A collection of open source code that uses the Ada 95 language.
Project | Ada lines of code |
---|---|
Ada Exploiting | 1,675 |
Ada Structured Library | 48,258 |
ALIRE: Ada LIbrary REpository | 50,999 |
Ada 95 Booch Components | 34,073 |
Simple components for Ada | 463,660 |
Fuzzy sets for Ada | 695,430 |
GNAT Studio | 845,908 |
Libadalang-tools | 140,481 |
LinXtris | 5,341 |
PHCpack | 2,492,729 |
PNG_IO | 4,214 |
SHA-1 | 498 |
Ada KALINDA OS | 20,383 |
To download the source into testcases/osc
, run osc.sh
This will download all of the projects in parallel.
Some basic C++ programs. These were used to verify functionality of the LCOM tool on basic C++ code.
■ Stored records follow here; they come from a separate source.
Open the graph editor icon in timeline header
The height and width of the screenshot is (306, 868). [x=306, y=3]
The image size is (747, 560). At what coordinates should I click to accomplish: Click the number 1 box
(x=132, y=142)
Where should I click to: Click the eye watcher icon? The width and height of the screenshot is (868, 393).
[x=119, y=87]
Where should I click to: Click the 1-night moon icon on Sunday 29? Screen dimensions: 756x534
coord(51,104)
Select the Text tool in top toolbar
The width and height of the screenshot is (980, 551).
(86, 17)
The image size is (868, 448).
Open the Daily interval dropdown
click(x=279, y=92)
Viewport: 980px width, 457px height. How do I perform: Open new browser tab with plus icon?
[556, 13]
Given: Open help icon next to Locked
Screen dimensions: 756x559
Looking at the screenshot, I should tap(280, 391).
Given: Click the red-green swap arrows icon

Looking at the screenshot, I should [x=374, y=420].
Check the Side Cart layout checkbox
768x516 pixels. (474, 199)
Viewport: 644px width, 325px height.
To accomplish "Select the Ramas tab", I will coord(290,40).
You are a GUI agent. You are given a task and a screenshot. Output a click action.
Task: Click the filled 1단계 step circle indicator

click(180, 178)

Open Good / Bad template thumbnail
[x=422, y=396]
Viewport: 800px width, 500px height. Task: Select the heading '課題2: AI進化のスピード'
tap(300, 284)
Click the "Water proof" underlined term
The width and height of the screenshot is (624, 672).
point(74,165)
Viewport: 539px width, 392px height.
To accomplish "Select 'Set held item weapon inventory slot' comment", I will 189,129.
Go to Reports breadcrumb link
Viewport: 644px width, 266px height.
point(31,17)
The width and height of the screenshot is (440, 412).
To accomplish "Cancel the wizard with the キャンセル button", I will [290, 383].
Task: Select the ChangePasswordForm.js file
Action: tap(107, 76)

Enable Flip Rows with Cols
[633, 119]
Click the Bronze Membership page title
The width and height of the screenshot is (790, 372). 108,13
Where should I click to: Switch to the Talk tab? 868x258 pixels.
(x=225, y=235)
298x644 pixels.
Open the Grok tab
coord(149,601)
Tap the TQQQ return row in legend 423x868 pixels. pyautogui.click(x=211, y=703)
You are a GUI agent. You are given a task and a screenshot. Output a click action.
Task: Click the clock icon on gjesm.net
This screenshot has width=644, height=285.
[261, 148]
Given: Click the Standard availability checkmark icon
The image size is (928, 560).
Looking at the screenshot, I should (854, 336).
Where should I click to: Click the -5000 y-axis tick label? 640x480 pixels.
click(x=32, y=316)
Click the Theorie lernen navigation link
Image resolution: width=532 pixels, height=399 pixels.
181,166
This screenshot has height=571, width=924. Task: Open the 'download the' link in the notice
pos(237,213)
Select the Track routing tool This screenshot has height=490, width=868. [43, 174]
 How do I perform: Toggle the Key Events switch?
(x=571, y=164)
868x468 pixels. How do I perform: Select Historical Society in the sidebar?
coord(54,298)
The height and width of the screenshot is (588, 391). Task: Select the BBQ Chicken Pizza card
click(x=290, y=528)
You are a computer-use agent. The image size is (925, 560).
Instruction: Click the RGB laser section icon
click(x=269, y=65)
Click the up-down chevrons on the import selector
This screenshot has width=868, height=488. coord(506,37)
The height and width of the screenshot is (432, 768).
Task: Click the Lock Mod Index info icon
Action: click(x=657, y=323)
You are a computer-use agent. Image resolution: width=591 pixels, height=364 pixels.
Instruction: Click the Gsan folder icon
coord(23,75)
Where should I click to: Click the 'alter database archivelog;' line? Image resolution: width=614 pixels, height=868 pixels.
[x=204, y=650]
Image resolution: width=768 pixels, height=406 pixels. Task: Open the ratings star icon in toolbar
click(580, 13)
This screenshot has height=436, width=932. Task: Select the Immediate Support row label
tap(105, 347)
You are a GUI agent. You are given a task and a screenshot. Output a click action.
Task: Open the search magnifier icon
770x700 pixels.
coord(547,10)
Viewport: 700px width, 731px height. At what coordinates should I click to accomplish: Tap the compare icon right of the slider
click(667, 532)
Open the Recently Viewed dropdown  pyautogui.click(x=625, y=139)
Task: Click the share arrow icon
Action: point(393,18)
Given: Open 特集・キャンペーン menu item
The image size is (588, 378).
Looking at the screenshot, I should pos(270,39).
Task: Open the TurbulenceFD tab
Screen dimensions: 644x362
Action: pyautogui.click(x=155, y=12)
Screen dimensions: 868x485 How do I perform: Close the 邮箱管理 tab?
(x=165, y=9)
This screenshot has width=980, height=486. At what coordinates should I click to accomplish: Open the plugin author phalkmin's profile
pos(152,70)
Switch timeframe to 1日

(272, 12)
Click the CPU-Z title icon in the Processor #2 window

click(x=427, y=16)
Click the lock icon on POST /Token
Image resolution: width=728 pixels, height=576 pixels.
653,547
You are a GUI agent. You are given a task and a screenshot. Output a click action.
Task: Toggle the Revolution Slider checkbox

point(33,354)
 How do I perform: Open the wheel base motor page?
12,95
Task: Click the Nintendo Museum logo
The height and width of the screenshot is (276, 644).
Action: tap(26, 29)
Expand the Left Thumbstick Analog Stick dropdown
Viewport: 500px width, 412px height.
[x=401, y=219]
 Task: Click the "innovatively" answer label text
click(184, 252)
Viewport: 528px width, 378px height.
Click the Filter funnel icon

git clone https://github.com/amngupta/simple-cpp-programs.git testcases/simple-cpp-programs
Run bash allTest.sh
to run tests.
- Copy any source code into
testcases/<your directory here>
for evaluation. - Many options can be specified. View them with
python3 scripts/allTest.py -h
- Run
python3 scripts/allTest.py <task>
, specifying which tasks you want to run. The following tasks are available:
- build
- wipe_output
- make_dot_graphs
- gen_lcom
- make_lcom_dot_graphs
- combine_csv
- run_gtests NOTE: Will not work without cmake.
Multiple tasks, each separated by a space, can be selected to run in one test. If no task is specified, all of them will run.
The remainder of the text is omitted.